- Is there the shortest notation defined for a vector obtained by projecting $\vec{A}$ onto $\vec{B}$?
- Is there the shortest notation defined for the complementary vector of a vector obtained by projecting $\vec{A}$ onto $\vec{B}$?
Is it ok if I used $\vec{A}\parallel \vec{B}$ for the first case and $\vec{A}\perp\vec{B}$ for the last one?
Actually, after thinking about it some more, I now remember seeing the following used in my abstract linear algebra class:
$$\operatorname{proj}_{\vec{B}}(\vec{A})$$ $$\operatorname{perp}_{\vec{B}}(\vec{A})$$
and these in my 2nd year physics curriculum:
$$\operatorname{Proj}_{\parallel}(\vec{B},\vec{A})$$ $$\operatorname{Proj}_{\perp}(\vec{B},\vec{A})$$
I am not sure if there is a standard notation for these. Personally, I like the first one, since the second does not make immediately clear what is being projected onto what.

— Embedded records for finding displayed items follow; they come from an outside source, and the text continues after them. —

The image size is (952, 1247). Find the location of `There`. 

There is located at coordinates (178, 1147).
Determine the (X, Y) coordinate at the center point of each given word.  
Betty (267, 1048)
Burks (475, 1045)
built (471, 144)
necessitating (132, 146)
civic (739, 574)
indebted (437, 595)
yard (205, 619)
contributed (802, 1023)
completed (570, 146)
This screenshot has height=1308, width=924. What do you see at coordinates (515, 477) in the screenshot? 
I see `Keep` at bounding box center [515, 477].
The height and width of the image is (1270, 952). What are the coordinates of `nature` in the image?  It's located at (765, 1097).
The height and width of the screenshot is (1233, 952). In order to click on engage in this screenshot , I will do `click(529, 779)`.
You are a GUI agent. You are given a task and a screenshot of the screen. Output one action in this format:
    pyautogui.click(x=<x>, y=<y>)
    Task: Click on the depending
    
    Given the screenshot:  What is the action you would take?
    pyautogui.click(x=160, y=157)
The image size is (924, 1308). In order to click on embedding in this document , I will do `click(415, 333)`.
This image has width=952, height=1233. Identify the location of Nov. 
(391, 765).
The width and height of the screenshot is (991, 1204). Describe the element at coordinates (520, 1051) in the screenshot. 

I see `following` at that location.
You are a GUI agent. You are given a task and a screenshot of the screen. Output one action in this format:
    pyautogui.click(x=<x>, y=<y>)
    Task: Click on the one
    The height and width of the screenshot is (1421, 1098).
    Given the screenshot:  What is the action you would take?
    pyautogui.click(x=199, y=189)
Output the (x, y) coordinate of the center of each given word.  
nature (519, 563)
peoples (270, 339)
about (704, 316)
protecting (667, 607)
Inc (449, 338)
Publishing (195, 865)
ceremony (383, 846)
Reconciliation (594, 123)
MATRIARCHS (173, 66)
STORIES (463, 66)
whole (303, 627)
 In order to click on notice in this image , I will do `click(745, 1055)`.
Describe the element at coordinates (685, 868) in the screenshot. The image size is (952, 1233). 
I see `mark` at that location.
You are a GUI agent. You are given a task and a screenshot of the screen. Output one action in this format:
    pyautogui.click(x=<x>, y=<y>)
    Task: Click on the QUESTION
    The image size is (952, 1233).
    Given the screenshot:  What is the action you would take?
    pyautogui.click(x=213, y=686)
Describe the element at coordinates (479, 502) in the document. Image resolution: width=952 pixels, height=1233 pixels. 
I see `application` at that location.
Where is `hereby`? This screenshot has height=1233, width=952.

I don't think that using $\vec{A}\parallel\vec{B}$ and $\vec{A}\perp \vec{B}$ because these are conventionally used as statements about $\vec{A}$ and $\vec{B}$, i.e. $\vec{A}\perp\vec{B}$ should be read "$\vec{A}$ is orthogonal to $\vec{B}$" rather than an expression which means "the component of $\vec{B}$ orthogonal to $\vec{A}$." I think if you wrote, for example, $$B\perp \operatorname{perp}_{\vec{B}}(\vec{A})$$ that any reader would recognize this as a true statement (perhaps a tautology).
If you're writing in a situation where you can define your own notation, and you really want something short, I might suggest $\vec{A}_{\vec{B}}^\parallel$ and $\vec{A}_{\vec{B}}^\perp$ or (my personal preference) $\mathbf{A}_{\mathbf{B}}^{\parallel}$ and $\mathbf{A}_{\mathbf{B}}^{\perp}$. $$\mathbf{A}=\mathbf{A}_{\mathbf{B}}^{\parallel}+\mathbf{A}_{\mathbf{B }}^{\perp}$$ just looks slick.